SELECTED PASSAGE below:

A legendary Al Qaeda explosives expert, whose invention of the “shoe-bomb” endeared him to Usama bin Laden and who may have known about 9/11 in advance, was freed Thursday from Guantanamo Bay, where he became a “highly prolific” source of information for the U.S. government even as his health spiraled.
Tariq Mahmoud Ahmed al Sawah, a 58-year-old Egyptian who once taught bomb-making to Al Qaeda members and created a special floating mine used to target U.S. ships, as well as the footwear explosive used by failed bomber Richard Reid, has been transferred to Bosnia, according to the Obama administration.
“He has been compliant over the last four years,” reads Sawah’s Gitmo file, which was made public by Wikileaks. “He continues to be a highly prolific source and has provided invaluable intelligence regarding explosives, Al Qaeda, affiliated entities and their activities.”
“He continues to be a highly prolific source and has provided invaluable intelligence regarding explosives, Al Qaeda, affiliated entities and their activities.”
Officials acknowledge in the file that Al Sawah could revert to his old ways, but note his “cooperation with the U.S. government” could make him unwelcome in terror circles.
A 2008 entry in the file noted that Al Sawah was “morbidly obese,” and suffering from diabetes, fatty liver disease and chronic pain from spinal cord compression. Still, Al Sawah, who fought with the Bosnian army in the 1990s war in Yugoslavia before making his way to Afghanistan in 2000, was once part of the Al Qaeda inner circle.
“Detainee also associated with the planners and perpetrators of international terrorist attacks and other senior al-Qaida members, and may have had advanced knowledge of the 11 September 2001 attacks,” reads his dossier, which Wikileaks posted online along with hundreds of other Gitmo files.

End of SELECTED PASSAGE.
PROVIDED MATERIAL below:

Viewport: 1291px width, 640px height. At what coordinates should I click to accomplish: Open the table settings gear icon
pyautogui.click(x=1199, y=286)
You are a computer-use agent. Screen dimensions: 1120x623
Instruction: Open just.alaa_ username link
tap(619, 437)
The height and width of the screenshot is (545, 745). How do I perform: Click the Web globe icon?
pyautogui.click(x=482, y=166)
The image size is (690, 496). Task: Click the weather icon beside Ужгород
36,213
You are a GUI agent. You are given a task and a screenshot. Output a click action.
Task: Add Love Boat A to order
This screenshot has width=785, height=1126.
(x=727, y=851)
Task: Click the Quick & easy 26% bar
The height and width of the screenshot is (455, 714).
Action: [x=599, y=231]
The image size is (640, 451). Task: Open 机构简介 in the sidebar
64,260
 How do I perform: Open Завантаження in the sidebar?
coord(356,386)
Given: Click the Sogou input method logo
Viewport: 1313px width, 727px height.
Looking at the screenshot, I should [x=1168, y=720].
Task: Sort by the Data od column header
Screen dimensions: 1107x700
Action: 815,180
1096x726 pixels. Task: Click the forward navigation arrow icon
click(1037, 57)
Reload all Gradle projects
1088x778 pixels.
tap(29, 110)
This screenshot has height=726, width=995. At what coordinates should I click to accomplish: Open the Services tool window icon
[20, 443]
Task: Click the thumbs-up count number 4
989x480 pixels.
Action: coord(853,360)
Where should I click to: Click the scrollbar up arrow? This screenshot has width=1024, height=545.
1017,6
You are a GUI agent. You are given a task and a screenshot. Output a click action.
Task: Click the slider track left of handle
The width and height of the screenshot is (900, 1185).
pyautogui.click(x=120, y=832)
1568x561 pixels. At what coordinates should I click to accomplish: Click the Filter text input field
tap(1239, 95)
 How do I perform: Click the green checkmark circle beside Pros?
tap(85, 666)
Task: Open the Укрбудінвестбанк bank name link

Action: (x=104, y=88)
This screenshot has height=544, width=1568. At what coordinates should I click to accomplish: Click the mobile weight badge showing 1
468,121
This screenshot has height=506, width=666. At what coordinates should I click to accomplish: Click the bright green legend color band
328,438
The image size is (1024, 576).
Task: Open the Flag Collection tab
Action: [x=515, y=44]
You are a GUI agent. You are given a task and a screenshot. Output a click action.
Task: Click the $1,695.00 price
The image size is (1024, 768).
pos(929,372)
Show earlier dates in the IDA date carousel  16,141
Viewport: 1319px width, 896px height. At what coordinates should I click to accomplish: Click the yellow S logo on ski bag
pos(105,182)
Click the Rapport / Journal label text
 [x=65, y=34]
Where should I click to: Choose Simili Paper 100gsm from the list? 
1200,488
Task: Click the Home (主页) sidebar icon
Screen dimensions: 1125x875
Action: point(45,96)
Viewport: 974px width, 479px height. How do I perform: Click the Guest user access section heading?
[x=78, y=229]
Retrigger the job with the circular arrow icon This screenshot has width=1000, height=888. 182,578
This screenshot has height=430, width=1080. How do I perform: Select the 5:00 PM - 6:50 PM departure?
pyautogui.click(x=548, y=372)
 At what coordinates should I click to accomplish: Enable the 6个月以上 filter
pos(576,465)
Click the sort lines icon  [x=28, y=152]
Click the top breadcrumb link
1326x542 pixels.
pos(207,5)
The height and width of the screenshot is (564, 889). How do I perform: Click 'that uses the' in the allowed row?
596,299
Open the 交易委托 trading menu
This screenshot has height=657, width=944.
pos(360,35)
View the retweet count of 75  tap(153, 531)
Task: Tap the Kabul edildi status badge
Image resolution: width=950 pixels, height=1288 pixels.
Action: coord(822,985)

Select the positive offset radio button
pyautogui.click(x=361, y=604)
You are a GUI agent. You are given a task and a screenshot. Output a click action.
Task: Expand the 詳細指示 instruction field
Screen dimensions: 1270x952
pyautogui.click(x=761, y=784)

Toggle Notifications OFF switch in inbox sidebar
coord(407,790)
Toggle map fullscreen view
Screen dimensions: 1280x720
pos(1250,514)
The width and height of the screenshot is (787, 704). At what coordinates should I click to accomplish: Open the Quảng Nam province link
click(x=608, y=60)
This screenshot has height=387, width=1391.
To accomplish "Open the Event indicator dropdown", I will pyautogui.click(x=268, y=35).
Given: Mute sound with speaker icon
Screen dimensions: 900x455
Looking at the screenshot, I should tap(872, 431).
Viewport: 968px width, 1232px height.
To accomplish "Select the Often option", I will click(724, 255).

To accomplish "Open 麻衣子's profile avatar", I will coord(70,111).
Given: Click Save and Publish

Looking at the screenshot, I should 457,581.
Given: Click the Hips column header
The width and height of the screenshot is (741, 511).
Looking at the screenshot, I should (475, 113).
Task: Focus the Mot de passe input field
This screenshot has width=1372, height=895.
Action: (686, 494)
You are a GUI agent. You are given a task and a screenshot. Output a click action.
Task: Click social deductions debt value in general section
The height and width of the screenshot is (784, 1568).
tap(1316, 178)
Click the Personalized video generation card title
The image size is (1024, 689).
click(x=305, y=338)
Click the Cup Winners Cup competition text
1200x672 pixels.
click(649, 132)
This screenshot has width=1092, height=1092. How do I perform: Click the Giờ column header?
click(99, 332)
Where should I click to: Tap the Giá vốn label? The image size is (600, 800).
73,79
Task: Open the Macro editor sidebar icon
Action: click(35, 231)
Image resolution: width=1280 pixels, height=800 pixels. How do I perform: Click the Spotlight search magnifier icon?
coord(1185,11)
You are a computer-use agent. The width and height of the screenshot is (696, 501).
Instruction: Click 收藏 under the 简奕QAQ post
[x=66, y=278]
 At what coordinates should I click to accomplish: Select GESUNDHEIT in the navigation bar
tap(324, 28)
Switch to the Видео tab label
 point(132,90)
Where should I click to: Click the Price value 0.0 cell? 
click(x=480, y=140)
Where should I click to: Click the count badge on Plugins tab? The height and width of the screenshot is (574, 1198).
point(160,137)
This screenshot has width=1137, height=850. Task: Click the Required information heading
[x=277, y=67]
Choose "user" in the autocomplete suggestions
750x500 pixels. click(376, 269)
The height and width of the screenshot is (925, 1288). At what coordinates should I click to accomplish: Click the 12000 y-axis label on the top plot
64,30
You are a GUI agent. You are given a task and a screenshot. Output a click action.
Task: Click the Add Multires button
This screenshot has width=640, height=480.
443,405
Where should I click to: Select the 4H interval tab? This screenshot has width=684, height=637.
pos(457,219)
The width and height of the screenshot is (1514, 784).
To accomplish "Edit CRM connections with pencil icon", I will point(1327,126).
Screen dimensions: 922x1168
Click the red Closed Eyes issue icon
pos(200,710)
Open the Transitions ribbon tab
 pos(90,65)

End of PROVIDED MATERIAL.

EXERCISE. Retype the entire article about Tariq Mahmoud Ahmed al Sawah's release from Guantanamo Bay word for word, with no changes.

WRITTEN RESPONSE.
A legendary Al Qaeda explosives expert, whose invention of the “shoe-bomb” endeared him to Usama bin Laden and who may have known about 9/11 in advance, was freed Thursday from Guantanamo Bay, where he became a “highly prolific” source of information for the U.S. government even as his health spiraled.
Tariq Mahmoud Ahmed al Sawah, a 58-year-old Egyptian who once taught bomb-making to Al Qaeda members and created a special floating mine used to target U.S. ships, as well as the footwear explosive used by failed bomber Richard Reid, has been transferred to Bosnia, according to the Obama administration.
“He has been compliant over the last four years,” reads Sawah’s Gitmo file, which was made public by Wikileaks. “He continues to be a highly prolific source and has provided invaluable intelligence regarding explosives, Al Qaeda, affiliated entities and their activities.”
“He continues to be a highly prolific source and has provided invaluable intelligence regarding explosives, Al Qaeda, affiliated entities and their activities.”
Officials acknowledge in the file that Al Sawah could revert to his old ways, but note his “cooperation with the U.S. government” could make him unwelcome in terror circles.
A 2008 entry in the file noted that Al Sawah was “morbidly obese,” and suffering from diabetes, fatty liver disease and chronic pain from spinal cord compression. Still, Al Sawah, who fought with the Bosnian army in the 1990s war in Yugoslavia before making his way to Afghanistan in 2000, was once part of the Al Qaeda inner circle.
“Detainee also associated with the planners and perpetrators of international terrorist attacks and other senior al-Qaida members, and may have had advanced knowledge of the 11 September 2001 attacks,” reads his dossier, which Wikileaks posted online along with hundreds of other Gitmo files.